Koku Duyusu: Göz ardı edilen süper güç

California Üniversitesi’nden Michael Leon, sağlıklı bir beyin için kokuların önemine dikkat çekiyor. Araştırmalar, her gün 40 farklı koku almakla demans belirtilerinin hafifleyebileceğini gösteriyor. Koku duyusu, yaşla birlikte zayıflayan hafıza ve dil yollarını güçlendirebiliyor.

“Ne kokladığınızın önemi yok, yeter ki hoş ve çeşitli olsun,” diyor Leon.

Kıyıya yakın yürüyüşlerin yalnızca zihinsel değil, besinsel etkileri de var.
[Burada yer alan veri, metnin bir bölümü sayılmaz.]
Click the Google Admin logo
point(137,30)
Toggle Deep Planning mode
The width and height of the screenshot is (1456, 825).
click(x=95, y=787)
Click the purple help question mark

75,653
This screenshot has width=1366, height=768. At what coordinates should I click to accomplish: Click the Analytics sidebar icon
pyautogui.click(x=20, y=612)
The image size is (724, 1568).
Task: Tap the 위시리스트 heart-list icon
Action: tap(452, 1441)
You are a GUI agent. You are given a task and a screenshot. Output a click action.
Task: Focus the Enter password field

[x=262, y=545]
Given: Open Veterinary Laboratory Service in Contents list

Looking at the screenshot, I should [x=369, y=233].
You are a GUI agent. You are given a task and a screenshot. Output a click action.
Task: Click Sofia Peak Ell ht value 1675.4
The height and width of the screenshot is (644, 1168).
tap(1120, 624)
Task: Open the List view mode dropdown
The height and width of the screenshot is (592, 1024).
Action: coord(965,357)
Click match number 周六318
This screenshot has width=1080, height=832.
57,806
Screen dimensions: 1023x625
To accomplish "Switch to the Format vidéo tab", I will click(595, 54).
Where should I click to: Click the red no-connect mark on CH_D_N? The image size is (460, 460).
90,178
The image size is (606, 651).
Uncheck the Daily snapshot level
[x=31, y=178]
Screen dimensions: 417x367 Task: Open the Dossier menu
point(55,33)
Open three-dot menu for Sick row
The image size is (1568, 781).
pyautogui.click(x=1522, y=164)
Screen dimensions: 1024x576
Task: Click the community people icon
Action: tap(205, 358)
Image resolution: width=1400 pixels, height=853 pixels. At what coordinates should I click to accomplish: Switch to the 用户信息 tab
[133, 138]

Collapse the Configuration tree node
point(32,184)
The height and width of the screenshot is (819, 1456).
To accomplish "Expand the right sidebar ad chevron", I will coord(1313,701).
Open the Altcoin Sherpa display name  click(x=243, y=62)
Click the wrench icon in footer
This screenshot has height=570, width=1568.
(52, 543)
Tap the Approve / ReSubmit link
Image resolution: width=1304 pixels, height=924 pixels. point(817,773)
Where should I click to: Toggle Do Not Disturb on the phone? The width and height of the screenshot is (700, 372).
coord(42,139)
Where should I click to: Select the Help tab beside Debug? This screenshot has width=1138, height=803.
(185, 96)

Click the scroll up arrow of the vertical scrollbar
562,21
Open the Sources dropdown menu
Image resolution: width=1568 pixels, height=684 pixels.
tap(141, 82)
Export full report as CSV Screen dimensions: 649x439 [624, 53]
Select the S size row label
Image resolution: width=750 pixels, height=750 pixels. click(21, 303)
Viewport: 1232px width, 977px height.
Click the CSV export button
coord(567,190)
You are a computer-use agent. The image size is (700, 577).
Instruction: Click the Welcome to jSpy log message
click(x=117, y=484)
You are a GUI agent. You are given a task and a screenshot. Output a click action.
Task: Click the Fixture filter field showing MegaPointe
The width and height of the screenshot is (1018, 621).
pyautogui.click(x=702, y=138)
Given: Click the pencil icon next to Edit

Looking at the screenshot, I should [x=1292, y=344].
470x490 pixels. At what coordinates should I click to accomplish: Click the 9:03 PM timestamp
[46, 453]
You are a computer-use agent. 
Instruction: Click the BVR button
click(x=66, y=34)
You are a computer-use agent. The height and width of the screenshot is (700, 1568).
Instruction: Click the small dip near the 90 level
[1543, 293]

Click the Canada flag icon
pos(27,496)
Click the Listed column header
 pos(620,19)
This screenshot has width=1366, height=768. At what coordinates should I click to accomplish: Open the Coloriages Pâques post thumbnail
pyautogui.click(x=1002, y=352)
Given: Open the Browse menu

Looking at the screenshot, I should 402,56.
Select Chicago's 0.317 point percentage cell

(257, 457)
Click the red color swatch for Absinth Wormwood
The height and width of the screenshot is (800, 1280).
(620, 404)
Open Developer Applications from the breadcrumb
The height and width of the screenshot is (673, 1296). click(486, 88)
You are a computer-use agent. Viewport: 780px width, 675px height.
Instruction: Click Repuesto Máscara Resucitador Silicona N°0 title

Denizden yayılan mikroorganizmalar ve yosun kaynaklı moleküller, bağışıklığı güçlendiren ve metabolizmayı hızlandıran genleri aktive ediyor.
Araştırmalara göre, deniz havası yoluyla A ve B12 vitamini, manganez, iyot gibi “aeronutrient” adı verilen maddeler vücuda alınabiliyor.

“Savanna hipotezi”ne göre, insanlar orta karmaşıklıktaki (mid-fraktal) manzaraları – örneğin seyrek ağaçlı açık alanları – daha rahatlatıcı buluyor. Beyin taramalarında bu manzaralar alfa ve beta dalgalarını artırıyor; bu da daha iyi odaklanma ve huzur anlamına geliyor.

Şehirde de olur mu?

Peki ya şehirde yaşayanlar? Kopenhag Üniversitesi’nden Ulrika Stigsdotter, şehir yürüyüşlerinin de faydalı olduğunu söylüyor. Mimari güzellikler, tarihsel dokular ve yeşil alanlar yeterli olduğunda, botanik bahçesi ile şehir merkezi arasında fark azalmış durumda.

“Yeşil alanlar mucizevi ama her kentsel alan zararlı değil,” diyor Stigsdotter.

Ne kadar yürümeli?

Oxford Üniversitesi’nden Kathy Willis’e göre, 20 dakikalık bir yürüyüş bile stres hormonlarını azaltmak için yeterli. Ancak Japon araştırmalar, 3 gün boyunca toplam 6 saatlik orman yürüyüşlerinin bağışıklık sistemini 7 gün boyunca güçlendirdiğini gösteriyor.

Uzun yürüyüşler, meditasyona benzer “flow” durumuna geçmenizi sağlıyor. Bu durum, planlama yapan beyin bölgelerini susturup odaklanmış bir huzur sağlıyor.